*EXERCISE REQUIREMENTS*:
A – Summarize the article on Benedict XVI's address to the Benedictines in two sentences.
B – Write the next part of the article on Benedict XVI's address to the Benedictines, picking up right after its final sentence.

*PASSAGE SHOWN*:

CASTEL GANDOLFO, Italy, SEPT. 22, 2008 (Zenit.org).- In an age marked by worry and absurdity, the Benedictines can teach people how to recognize the God whom they seek, says Benedict XVI.
The Pope thus encouraged the monks and nuns to found new monasteries, also outside of Europe, when he spoke with them Saturday at Castel Gandolfo.
"In many parts of the world, especially in Asia and Africa, there is a great need of vital spaces to encounter the Lord," the Holy Father explained to the abbots and abbesses. "Hence, do not fail to meet with an open heart the hopes of all those, including those outside of Europe, who express a true desire for your presence and apostolate."
The witness of the Benedictine vocation is particularly important, added the Pontiff, "in a de-sacralized world and an age marked by the worrying culture of the void and the absurd."
"This is the reason why your monasteries are places where men and women, also in our age, run to seek God and to learn to recognize the signs of the presence of Christ, of his charity and of his mercy," he said.
The Pope appealed to Benedictines to "allow themselves to be led by the profound desire to serve all men with charity, without distinctions of race or religion," and to found new monasteries "there, where Providence calls you to establish them."
Moreover, the Holy Father also called their attention to the evangelizing, formative and cultural work that the Benedictines can carry out in Europe, "especially in favor of the new generations."
"Dedicate yourselves to young people with renewed apostolic ardor, as they are the future of the Church and of humanity," he encouraged. "To build a 'new' Europe, it is necessary to begin with the new generations, offering them the possibility to profoundly approach the spiritual riches of the liturgy, of meditation and of lectio divina."

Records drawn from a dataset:
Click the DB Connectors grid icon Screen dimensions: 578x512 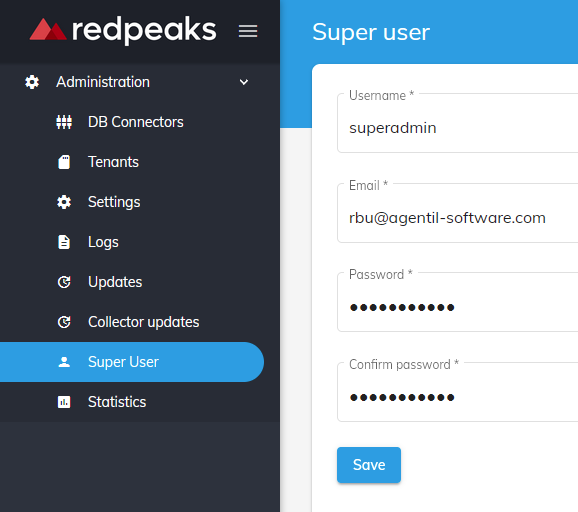[x=64, y=122]
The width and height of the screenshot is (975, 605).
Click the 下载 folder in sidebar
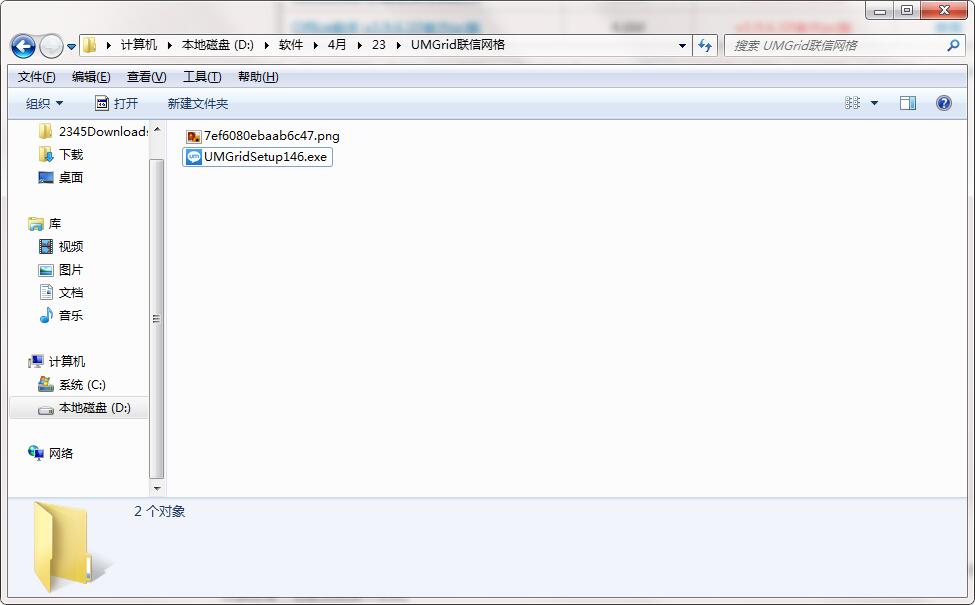click(x=70, y=155)
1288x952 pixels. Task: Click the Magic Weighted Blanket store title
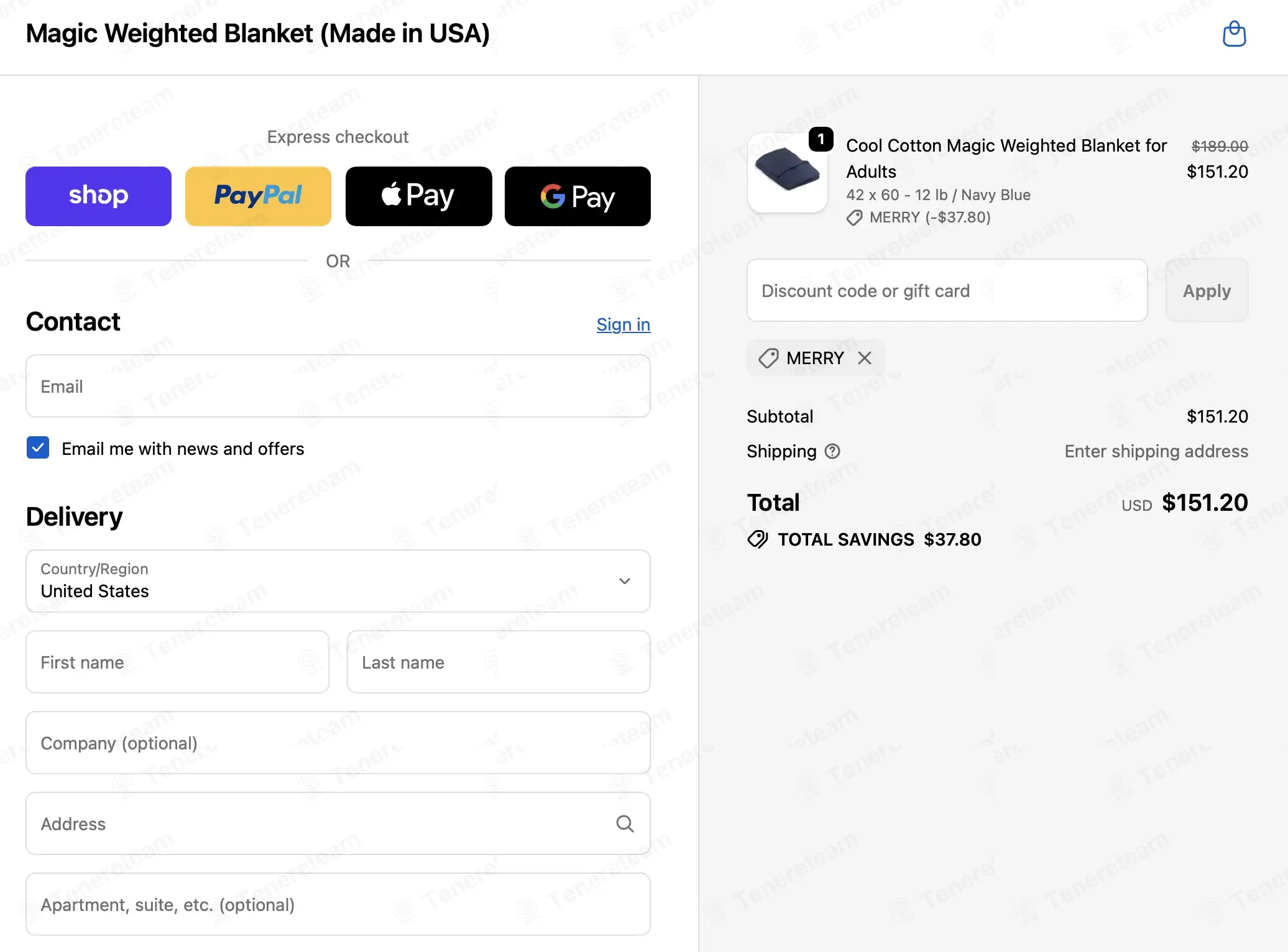point(258,34)
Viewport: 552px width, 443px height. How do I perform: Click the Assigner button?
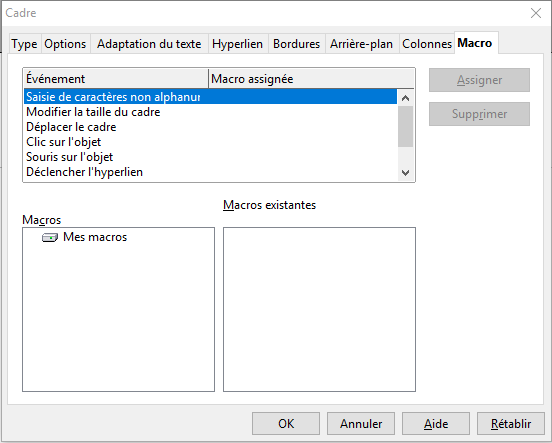pos(479,80)
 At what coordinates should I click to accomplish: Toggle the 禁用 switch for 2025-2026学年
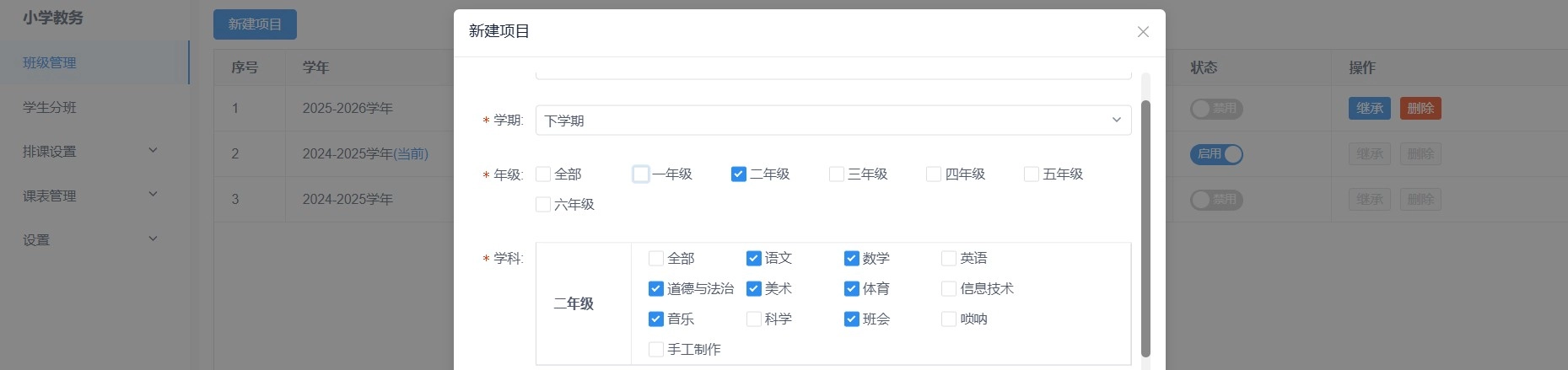pos(1216,109)
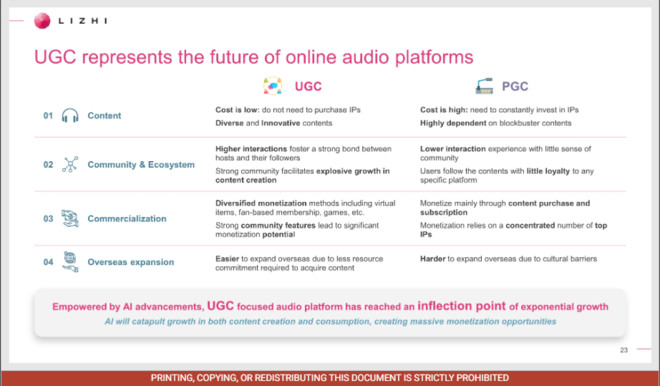The image size is (660, 386).
Task: Click the money hand icon beside Commercialization
Action: [x=70, y=218]
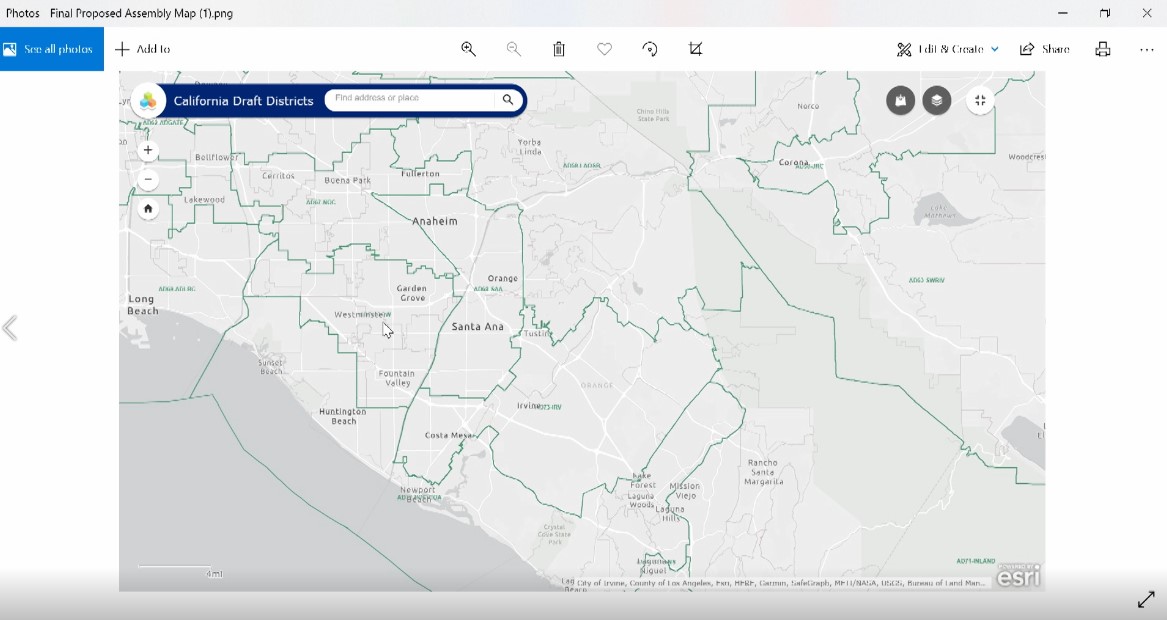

*RESPONSES TO THE EXERCISE*:
A – Speaking Saturday at Castel Gandolfo to Benedictine abbots and abbesses, Benedict XVI encouraged them to found new monasteries, including outside Europe, since there is a great need of vital spaces to encounter the Lord, especially in Asia and Africa. He said their witness is particularly important in a de-sacralized age marked by the culture of the void and the absurd, and he urged them to dedicate themselves to young people in Europe with renewed apostolic ardor.

B –
Vocational crisis
The Holy Father also had words of encouragement especially for Benedictine abbesses, whose communities are suffering at present from a lack of vocations.Benedict XVI asked them "not to be discouraged" and especially to avoid "the weakening of their spiritual devotion to the Lord and to their own vocation and mission."
"By persevering faithfully in it, you confess, instead, with great effectiveness in face of the world, your own firm trust in the Lord of history, in whose hands are the times and destinies of persons, institutions, peoples; to him we entrust all that touches upon the historical fulfillment of his gifts," he continued.
Finally, the Pontiff praised traditional Benedictine hospitality, through which one can transmit many spiritual goods to those who go to monasteries.
"This is a peculiar vocation of yours, a fully spiritual, human and cultural experience," he affirmed, which allows you "to offer the men and women of our time the possibility of reflecting more profoundly on the meaning of existence in the infinite horizon of Christian hope."